Those days now seem to belong to a different era but the idea Varadkar pines for a united Ireland is as preposterous as it is delusional. If there has been a hardening or Irish tone, it is at least in part the consequence of how the Brexiteers have talked about Ireland. In terms of policy, however, there has been little substantive difference between Varadkar’s position and that taken by his predecessor Enda Kenny. And for good reason, because this is not simply the Fine Gael position; rather is represents a solid, and unusual, cross-party consensus that Brexit is going to be a problem for Ireland whatever kind of Brexit is arrived at.
It is not necessary to invoke the spectre of food shortages in Ireland in the event of a no-deal Brexit to appreciate that Ireland, by reason of history and economic interest, has more to lose from Brexit than any other European country. Minimising that disruption has been Varadkar’s goal and it seems unreasonable for Brexiteers, drunk on sovereignty themselves, to be complaining that Ireland has been pressing its own sovereign interest.
Even so, it has not always been easy. There has been an undercurrent of worry. Might the EU, when push came to shove, tell the Irish to pipe down and count their blessings while the big people moved on to talk about more important things? That dog has not barked and that is quite an achievement for Ireland.

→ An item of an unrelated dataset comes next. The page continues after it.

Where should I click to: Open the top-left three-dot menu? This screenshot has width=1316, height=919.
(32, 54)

As I say, however, Ireland’s efforts have been helped by the British government’s own declarations and if those were incompatible – leaving everything while avoiding a new kind of border in Ireland – then that was London’s problem more than it was Dublin’s. You broke it, you fix it.

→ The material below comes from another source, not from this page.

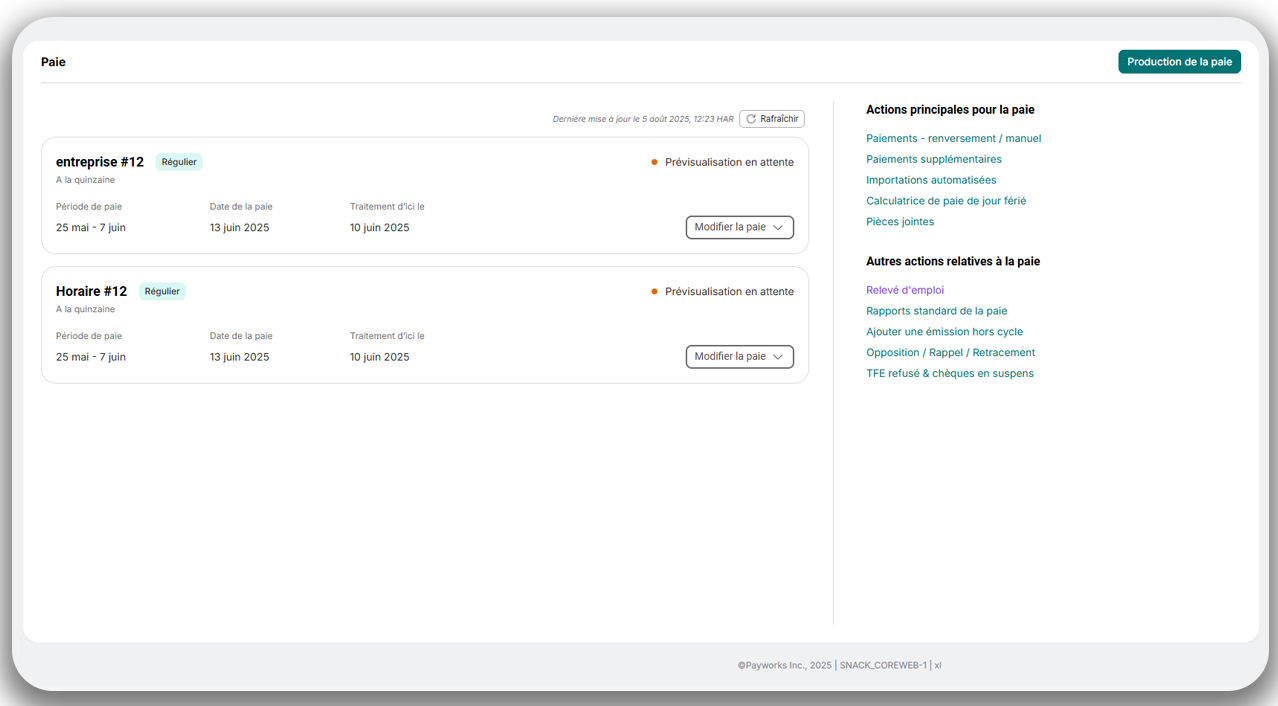Open Calculatrice de paie de jour férié

click(945, 201)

The Irish gamble – and it is still a gamble – is that London will eventually accept the backstop if only because the consequences of a no-deal Brexit will soon be considered intolerable. That, it seems, is also the direction in which the UK government is heading.
You publicise preparations for no deal precisely because you want to avoid no deal and this is a means by which heads may, at long last, be banged together and minds concentrated. In an interdependent age, there is no such thing as a ‘clean Brexit’.

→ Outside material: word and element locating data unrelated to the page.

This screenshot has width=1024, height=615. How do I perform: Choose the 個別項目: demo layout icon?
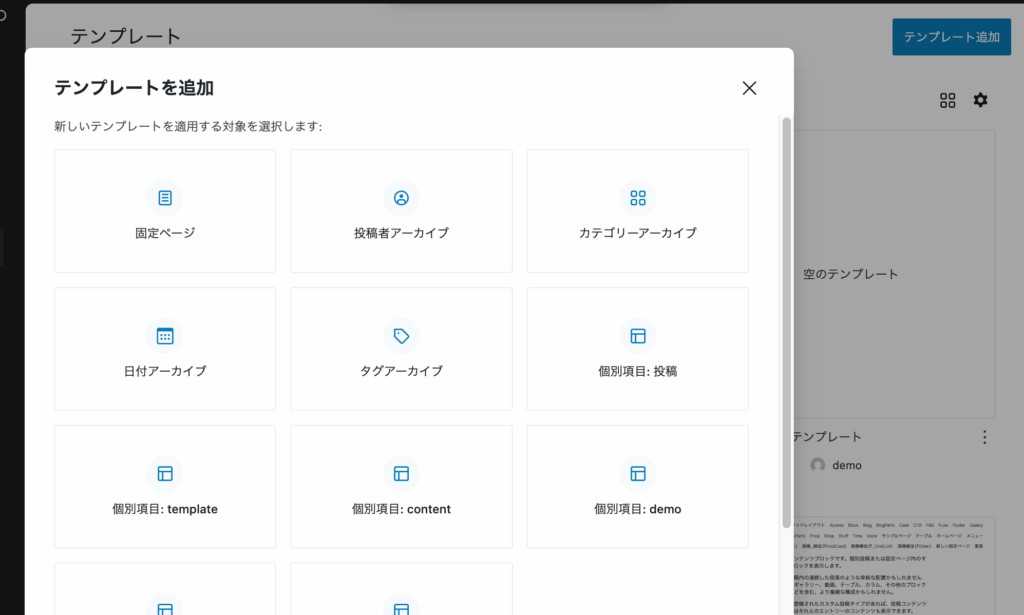tap(637, 474)
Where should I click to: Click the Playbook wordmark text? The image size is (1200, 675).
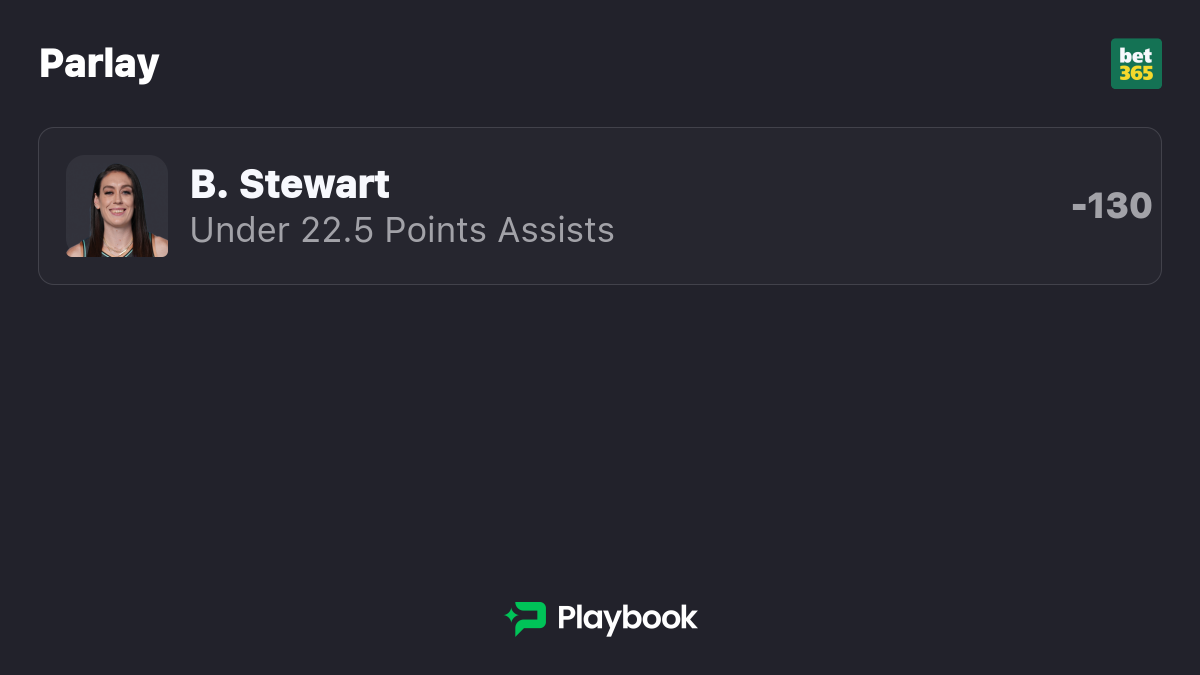[627, 618]
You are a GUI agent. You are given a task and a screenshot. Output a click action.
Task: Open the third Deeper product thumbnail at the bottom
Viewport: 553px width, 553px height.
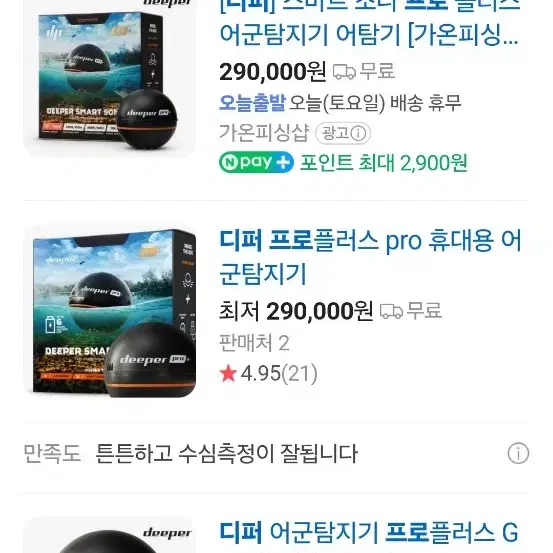pyautogui.click(x=110, y=535)
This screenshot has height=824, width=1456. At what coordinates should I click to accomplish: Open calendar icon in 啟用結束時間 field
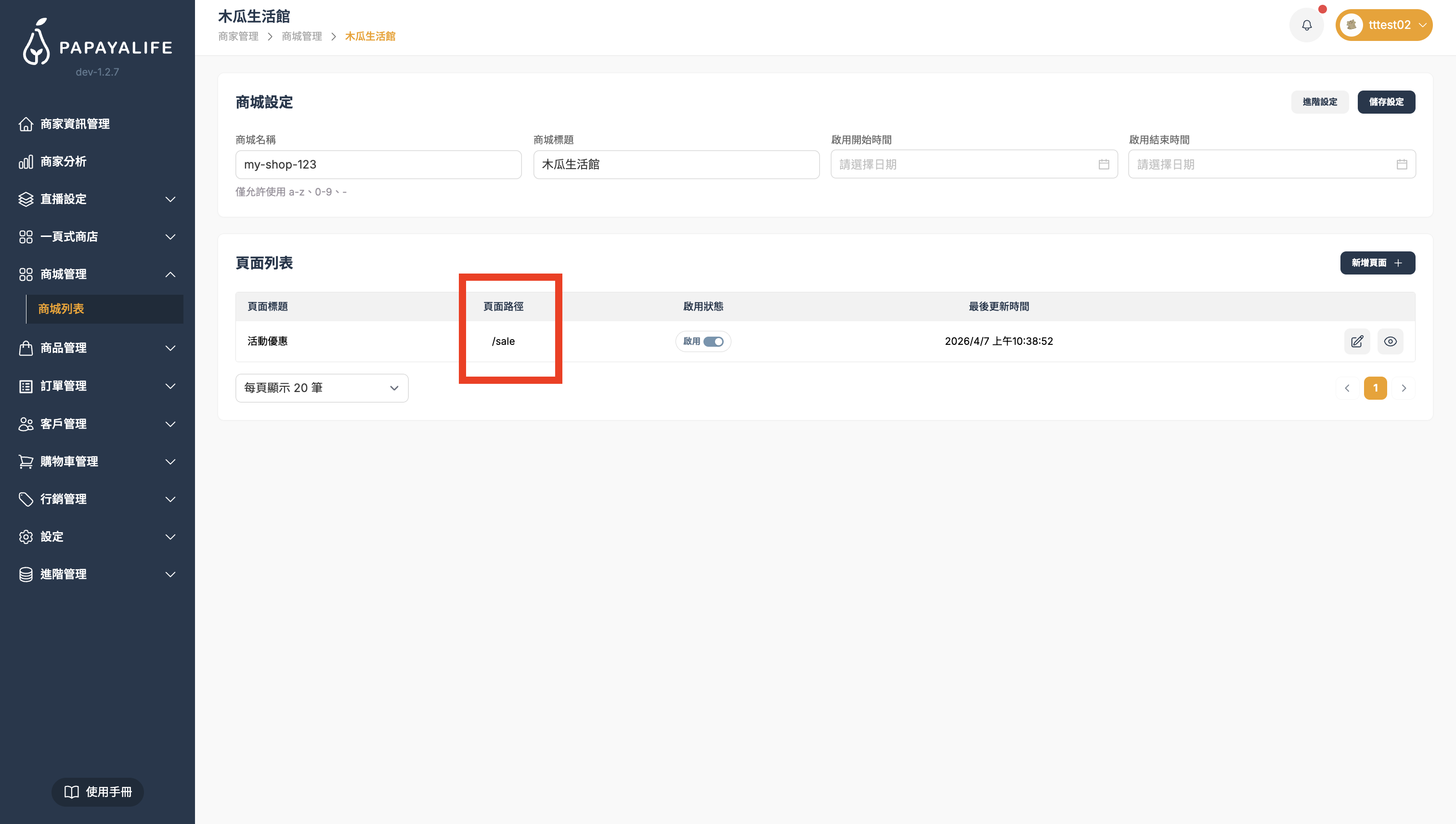tap(1401, 164)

This, plainly, is a risk for Dublin too but I am not so sure it is really deplorable for Ireland to advance its interpretation of the national interest. Sovereignty for me must mean sovereignty for thee. Those are the terms and conditions. Again, for the slow learners, Ireland is own country, possesses own interest. It is a small country, right enough, but not so very far away it’s unreasonable to expect anyone to know anything about it.